── Dataset records ──

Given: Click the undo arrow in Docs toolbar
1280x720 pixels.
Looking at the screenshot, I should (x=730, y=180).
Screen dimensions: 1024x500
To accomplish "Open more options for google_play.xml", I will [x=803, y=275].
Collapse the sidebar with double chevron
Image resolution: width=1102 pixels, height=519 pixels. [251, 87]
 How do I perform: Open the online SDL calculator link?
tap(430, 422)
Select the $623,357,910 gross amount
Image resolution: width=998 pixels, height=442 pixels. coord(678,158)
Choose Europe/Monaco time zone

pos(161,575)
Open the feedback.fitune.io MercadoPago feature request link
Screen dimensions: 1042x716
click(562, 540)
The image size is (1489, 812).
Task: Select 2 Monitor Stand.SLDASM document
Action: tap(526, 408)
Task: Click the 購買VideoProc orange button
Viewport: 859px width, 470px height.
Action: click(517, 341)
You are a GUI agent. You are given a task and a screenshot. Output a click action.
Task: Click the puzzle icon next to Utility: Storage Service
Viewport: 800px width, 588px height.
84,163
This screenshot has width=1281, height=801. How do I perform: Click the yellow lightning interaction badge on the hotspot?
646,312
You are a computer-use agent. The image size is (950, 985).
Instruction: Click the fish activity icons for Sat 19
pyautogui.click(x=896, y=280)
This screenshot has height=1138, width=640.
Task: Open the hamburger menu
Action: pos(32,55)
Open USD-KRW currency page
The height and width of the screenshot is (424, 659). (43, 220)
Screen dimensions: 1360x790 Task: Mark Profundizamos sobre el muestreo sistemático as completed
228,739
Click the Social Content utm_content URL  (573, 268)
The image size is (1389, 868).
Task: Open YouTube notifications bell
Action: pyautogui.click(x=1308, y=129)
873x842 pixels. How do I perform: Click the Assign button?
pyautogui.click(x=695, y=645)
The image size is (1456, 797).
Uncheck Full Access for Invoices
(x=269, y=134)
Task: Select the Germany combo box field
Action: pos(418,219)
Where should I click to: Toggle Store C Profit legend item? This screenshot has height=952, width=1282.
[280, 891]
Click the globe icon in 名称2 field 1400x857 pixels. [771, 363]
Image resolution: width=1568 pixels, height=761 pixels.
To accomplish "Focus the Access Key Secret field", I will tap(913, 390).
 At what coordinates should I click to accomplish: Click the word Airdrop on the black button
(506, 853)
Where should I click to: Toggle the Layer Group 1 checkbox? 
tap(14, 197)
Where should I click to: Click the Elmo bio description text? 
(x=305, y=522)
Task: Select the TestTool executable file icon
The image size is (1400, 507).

───

Work to complete:
Could you retype all of the records above exactly as they appear?

Response:
Given: Click the undo arrow in Docs toolbar
1280x720 pixels.
Looking at the screenshot, I should (x=730, y=180).
Screen dimensions: 1024x500
To accomplish "Open more options for google_play.xml", I will [x=803, y=275].
Collapse the sidebar with double chevron
Image resolution: width=1102 pixels, height=519 pixels. [251, 87]
 How do I perform: Open the online SDL calculator link?
tap(430, 422)
Select the $623,357,910 gross amount
Image resolution: width=998 pixels, height=442 pixels. coord(678,158)
Choose Europe/Monaco time zone

pos(161,575)
Open the feedback.fitune.io MercadoPago feature request link
Screen dimensions: 1042x716
click(562, 540)
The image size is (1489, 812).
Task: Select 2 Monitor Stand.SLDASM document
Action: tap(526, 408)
Task: Click the 購買VideoProc orange button
Viewport: 859px width, 470px height.
Action: click(517, 341)
You are a GUI agent. You are given a task and a screenshot. Output a click action.
Task: Click the puzzle icon next to Utility: Storage Service
Viewport: 800px width, 588px height.
84,163
This screenshot has width=1281, height=801. How do I perform: Click the yellow lightning interaction badge on the hotspot?
646,312
You are a computer-use agent. The image size is (950, 985).
Instruction: Click the fish activity icons for Sat 19
pyautogui.click(x=896, y=280)
This screenshot has height=1138, width=640.
Task: Open the hamburger menu
Action: pos(32,55)
Open USD-KRW currency page
The height and width of the screenshot is (424, 659). (43, 220)
Screen dimensions: 1360x790 Task: Mark Profundizamos sobre el muestreo sistemático as completed
228,739
Click the Social Content utm_content URL  (573, 268)
The image size is (1389, 868).
Task: Open YouTube notifications bell
Action: pyautogui.click(x=1308, y=129)
873x842 pixels. How do I perform: Click the Assign button?
pyautogui.click(x=695, y=645)
The image size is (1456, 797).
Uncheck Full Access for Invoices
(x=269, y=134)
Task: Select the Germany combo box field
Action: pos(418,219)
Where should I click to: Toggle Store C Profit legend item? This screenshot has height=952, width=1282.
[280, 891]
Click the globe icon in 名称2 field 1400x857 pixels. [771, 363]
Image resolution: width=1568 pixels, height=761 pixels.
To accomplish "Focus the Access Key Secret field", I will tap(913, 390).
 At what coordinates should I click to accomplish: Click the word Airdrop on the black button
(506, 853)
Where should I click to: Toggle the Layer Group 1 checkbox? 
tap(14, 197)
Where should I click to: Click the Elmo bio description text? 
(x=305, y=522)
Task: Select the TestTool executable file icon
The image size is (1400, 507).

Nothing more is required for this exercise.